> [Required action] Whenever a line in the entries below contains "icon", copy that line.

> [Listed entries]
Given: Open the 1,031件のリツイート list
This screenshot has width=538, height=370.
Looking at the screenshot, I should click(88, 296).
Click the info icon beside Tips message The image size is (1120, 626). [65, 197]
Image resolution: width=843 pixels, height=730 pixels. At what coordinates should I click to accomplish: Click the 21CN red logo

...

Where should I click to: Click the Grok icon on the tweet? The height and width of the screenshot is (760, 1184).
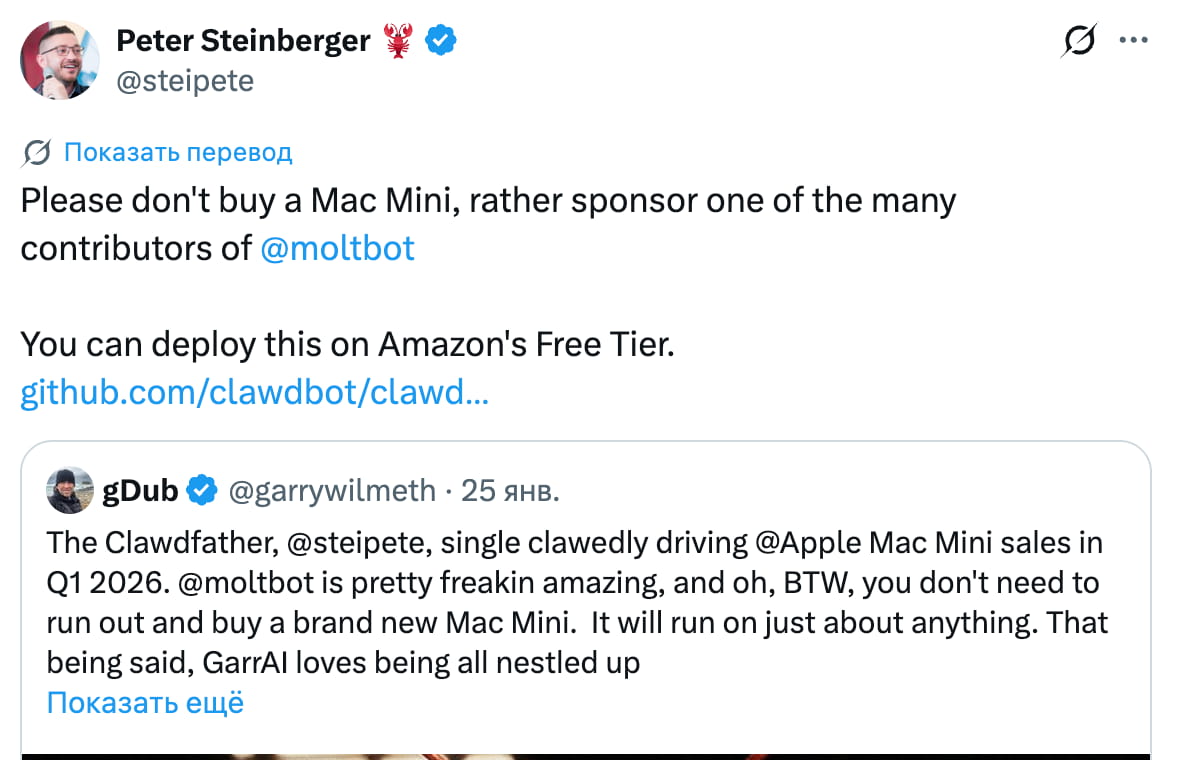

> [Answer]
Click the info icon beside Tips message The image size is (1120, 626). [65, 197]
Where should I click to: Click the Grok icon on the tweet? The height and width of the screenshot is (760, 1184).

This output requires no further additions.